[Stored data]
━━━━━━━━━━━━━━━━━━━━

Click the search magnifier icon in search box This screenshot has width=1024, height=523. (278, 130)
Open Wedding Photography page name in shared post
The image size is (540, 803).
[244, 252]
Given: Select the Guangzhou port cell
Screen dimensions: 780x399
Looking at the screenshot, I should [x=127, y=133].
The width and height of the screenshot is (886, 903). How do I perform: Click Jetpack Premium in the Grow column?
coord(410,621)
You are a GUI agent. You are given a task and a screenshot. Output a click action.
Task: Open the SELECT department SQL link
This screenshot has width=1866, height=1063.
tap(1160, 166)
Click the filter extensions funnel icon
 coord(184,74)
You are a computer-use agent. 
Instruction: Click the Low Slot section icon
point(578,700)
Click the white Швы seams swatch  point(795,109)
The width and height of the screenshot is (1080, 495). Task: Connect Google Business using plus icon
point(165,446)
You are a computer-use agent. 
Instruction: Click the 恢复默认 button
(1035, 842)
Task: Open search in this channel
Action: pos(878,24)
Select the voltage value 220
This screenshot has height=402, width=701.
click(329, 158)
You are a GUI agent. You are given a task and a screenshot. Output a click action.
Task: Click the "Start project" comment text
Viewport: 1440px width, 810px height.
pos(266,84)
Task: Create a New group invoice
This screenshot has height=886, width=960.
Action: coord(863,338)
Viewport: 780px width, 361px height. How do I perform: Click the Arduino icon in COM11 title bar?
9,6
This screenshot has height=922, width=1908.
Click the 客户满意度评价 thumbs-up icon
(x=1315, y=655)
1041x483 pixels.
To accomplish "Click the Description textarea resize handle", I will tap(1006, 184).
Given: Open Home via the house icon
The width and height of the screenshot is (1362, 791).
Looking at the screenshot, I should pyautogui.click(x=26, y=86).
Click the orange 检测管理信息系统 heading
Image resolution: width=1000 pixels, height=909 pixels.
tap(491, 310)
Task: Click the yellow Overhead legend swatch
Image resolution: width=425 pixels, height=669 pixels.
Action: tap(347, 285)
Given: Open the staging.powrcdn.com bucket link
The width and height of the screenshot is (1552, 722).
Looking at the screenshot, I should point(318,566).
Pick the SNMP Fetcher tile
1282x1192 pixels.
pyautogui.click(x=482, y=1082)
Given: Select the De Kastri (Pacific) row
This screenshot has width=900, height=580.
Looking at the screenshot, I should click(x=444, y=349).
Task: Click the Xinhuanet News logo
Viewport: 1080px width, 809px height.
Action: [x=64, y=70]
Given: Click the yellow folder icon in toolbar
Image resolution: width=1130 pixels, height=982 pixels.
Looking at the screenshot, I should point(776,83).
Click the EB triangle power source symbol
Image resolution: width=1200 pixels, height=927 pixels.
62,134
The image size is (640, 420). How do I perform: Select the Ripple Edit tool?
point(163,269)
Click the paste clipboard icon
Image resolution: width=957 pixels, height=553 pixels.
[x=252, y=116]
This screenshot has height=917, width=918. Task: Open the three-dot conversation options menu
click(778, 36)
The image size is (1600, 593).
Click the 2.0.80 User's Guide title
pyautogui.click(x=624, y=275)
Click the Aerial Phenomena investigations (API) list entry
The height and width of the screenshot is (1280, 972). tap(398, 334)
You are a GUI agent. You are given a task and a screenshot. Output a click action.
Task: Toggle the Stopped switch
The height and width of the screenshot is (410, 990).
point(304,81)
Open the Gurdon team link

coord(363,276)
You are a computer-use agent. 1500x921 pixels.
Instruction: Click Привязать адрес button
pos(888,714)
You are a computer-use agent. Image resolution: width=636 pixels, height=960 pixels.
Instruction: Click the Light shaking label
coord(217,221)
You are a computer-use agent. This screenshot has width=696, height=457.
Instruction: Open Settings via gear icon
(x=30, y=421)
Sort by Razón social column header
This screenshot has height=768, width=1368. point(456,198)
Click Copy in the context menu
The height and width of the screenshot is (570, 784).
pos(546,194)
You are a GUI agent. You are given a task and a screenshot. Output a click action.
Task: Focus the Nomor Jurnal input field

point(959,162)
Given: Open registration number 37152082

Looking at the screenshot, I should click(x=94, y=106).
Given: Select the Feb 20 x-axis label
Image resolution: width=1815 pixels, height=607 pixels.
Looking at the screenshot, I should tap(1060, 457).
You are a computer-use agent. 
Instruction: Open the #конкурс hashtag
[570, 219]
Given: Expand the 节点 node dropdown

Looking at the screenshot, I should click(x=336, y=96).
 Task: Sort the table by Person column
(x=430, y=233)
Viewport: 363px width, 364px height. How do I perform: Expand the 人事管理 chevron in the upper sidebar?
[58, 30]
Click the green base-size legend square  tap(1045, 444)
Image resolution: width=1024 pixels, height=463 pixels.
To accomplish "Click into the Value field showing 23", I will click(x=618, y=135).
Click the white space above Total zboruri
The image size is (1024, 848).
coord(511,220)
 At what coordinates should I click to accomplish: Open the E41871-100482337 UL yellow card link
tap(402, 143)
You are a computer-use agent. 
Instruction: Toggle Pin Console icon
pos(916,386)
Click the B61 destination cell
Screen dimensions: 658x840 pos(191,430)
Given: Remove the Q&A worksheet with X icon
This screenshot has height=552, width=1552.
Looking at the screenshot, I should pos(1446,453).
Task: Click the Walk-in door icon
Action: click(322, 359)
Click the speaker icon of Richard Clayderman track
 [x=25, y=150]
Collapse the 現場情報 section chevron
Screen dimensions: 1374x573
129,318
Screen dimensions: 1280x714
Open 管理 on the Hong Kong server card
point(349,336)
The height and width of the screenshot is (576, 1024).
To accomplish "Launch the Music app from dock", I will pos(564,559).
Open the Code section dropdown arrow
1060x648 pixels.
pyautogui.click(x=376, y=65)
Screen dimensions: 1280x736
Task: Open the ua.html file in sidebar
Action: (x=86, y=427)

━━━━━━━━━━━━━━━━━━━━

• **PROBLEM DESCRIPTION**: The full set of records should be duplicated exactly.

• **ANSWER AREA**:
Click the search magnifier icon in search box This screenshot has width=1024, height=523. (278, 130)
Open Wedding Photography page name in shared post
The image size is (540, 803).
[244, 252]
Given: Select the Guangzhou port cell
Screen dimensions: 780x399
Looking at the screenshot, I should [x=127, y=133].
The width and height of the screenshot is (886, 903). How do I perform: Click Jetpack Premium in the Grow column?
coord(410,621)
You are a GUI agent. You are given a task and a screenshot. Output a click action.
Task: Open the SELECT department SQL link
This screenshot has width=1866, height=1063.
tap(1160, 166)
Click the filter extensions funnel icon
 coord(184,74)
You are a computer-use agent. 
Instruction: Click the Low Slot section icon
point(578,700)
Click the white Швы seams swatch  point(795,109)
The width and height of the screenshot is (1080, 495). Task: Connect Google Business using plus icon
point(165,446)
You are a computer-use agent. 
Instruction: Click the 恢复默认 button
(1035, 842)
Task: Open search in this channel
Action: pos(878,24)
Select the voltage value 220
This screenshot has height=402, width=701.
click(329, 158)
You are a GUI agent. You are given a task and a screenshot. Output a click action.
Task: Click the "Start project" comment text
Viewport: 1440px width, 810px height.
pos(266,84)
Task: Create a New group invoice
This screenshot has height=886, width=960.
Action: coord(863,338)
Viewport: 780px width, 361px height. How do I perform: Click the Arduino icon in COM11 title bar?
9,6
This screenshot has height=922, width=1908.
Click the 客户满意度评价 thumbs-up icon
(x=1315, y=655)
1041x483 pixels.
To accomplish "Click the Description textarea resize handle", I will tap(1006, 184).
Given: Open Home via the house icon
The width and height of the screenshot is (1362, 791).
Looking at the screenshot, I should pyautogui.click(x=26, y=86).
Click the orange 检测管理信息系统 heading
Image resolution: width=1000 pixels, height=909 pixels.
tap(491, 310)
Task: Click the yellow Overhead legend swatch
Image resolution: width=425 pixels, height=669 pixels.
Action: tap(347, 285)
Given: Open the staging.powrcdn.com bucket link
The width and height of the screenshot is (1552, 722).
Looking at the screenshot, I should point(318,566).
Pick the SNMP Fetcher tile
1282x1192 pixels.
pyautogui.click(x=482, y=1082)
Given: Select the De Kastri (Pacific) row
This screenshot has width=900, height=580.
Looking at the screenshot, I should click(x=444, y=349).
Task: Click the Xinhuanet News logo
Viewport: 1080px width, 809px height.
Action: [x=64, y=70]
Given: Click the yellow folder icon in toolbar
Image resolution: width=1130 pixels, height=982 pixels.
Looking at the screenshot, I should point(776,83).
Click the EB triangle power source symbol
Image resolution: width=1200 pixels, height=927 pixels.
62,134
The image size is (640, 420). How do I perform: Select the Ripple Edit tool?
point(163,269)
Click the paste clipboard icon
Image resolution: width=957 pixels, height=553 pixels.
[x=252, y=116]
This screenshot has height=917, width=918. Task: Open the three-dot conversation options menu
click(778, 36)
The image size is (1600, 593).
Click the 2.0.80 User's Guide title
pyautogui.click(x=624, y=275)
Click the Aerial Phenomena investigations (API) list entry
The height and width of the screenshot is (1280, 972). tap(398, 334)
You are a GUI agent. You are given a task and a screenshot. Output a click action.
Task: Toggle the Stopped switch
The height and width of the screenshot is (410, 990).
point(304,81)
Open the Gurdon team link

coord(363,276)
You are a computer-use agent. 1500x921 pixels.
Instruction: Click Привязать адрес button
pos(888,714)
You are a computer-use agent. Image resolution: width=636 pixels, height=960 pixels.
Instruction: Click the Light shaking label
coord(217,221)
You are a computer-use agent. This screenshot has width=696, height=457.
Instruction: Open Settings via gear icon
(x=30, y=421)
Sort by Razón social column header
This screenshot has height=768, width=1368. point(456,198)
Click Copy in the context menu
The height and width of the screenshot is (570, 784).
pos(546,194)
You are a GUI agent. You are given a task and a screenshot. Output a click action.
Task: Focus the Nomor Jurnal input field

point(959,162)
Given: Open registration number 37152082

Looking at the screenshot, I should click(x=94, y=106).
Given: Select the Feb 20 x-axis label
Image resolution: width=1815 pixels, height=607 pixels.
Looking at the screenshot, I should tap(1060, 457).
You are a computer-use agent. 
Instruction: Open the #конкурс hashtag
[570, 219]
Given: Expand the 节点 node dropdown

Looking at the screenshot, I should click(x=336, y=96).
 Task: Sort the table by Person column
(x=430, y=233)
Viewport: 363px width, 364px height. How do I perform: Expand the 人事管理 chevron in the upper sidebar?
[58, 30]
Click the green base-size legend square  tap(1045, 444)
Image resolution: width=1024 pixels, height=463 pixels.
To accomplish "Click into the Value field showing 23", I will click(x=618, y=135).
Click the white space above Total zboruri
The image size is (1024, 848).
coord(511,220)
 At what coordinates should I click to accomplish: Open the E41871-100482337 UL yellow card link
tap(402, 143)
You are a computer-use agent. 
Instruction: Toggle Pin Console icon
pos(916,386)
Click the B61 destination cell
Screen dimensions: 658x840 pos(191,430)
Given: Remove the Q&A worksheet with X icon
This screenshot has height=552, width=1552.
Looking at the screenshot, I should pos(1446,453).
Task: Click the Walk-in door icon
Action: click(322, 359)
Click the speaker icon of Richard Clayderman track
 [x=25, y=150]
Collapse the 現場情報 section chevron
Screen dimensions: 1374x573
129,318
Screen dimensions: 1280x714
Open 管理 on the Hong Kong server card
point(349,336)
The height and width of the screenshot is (576, 1024).
To accomplish "Launch the Music app from dock", I will pos(564,559).
Open the Code section dropdown arrow
1060x648 pixels.
pyautogui.click(x=376, y=65)
Screen dimensions: 1280x736
Task: Open the ua.html file in sidebar
Action: (x=86, y=427)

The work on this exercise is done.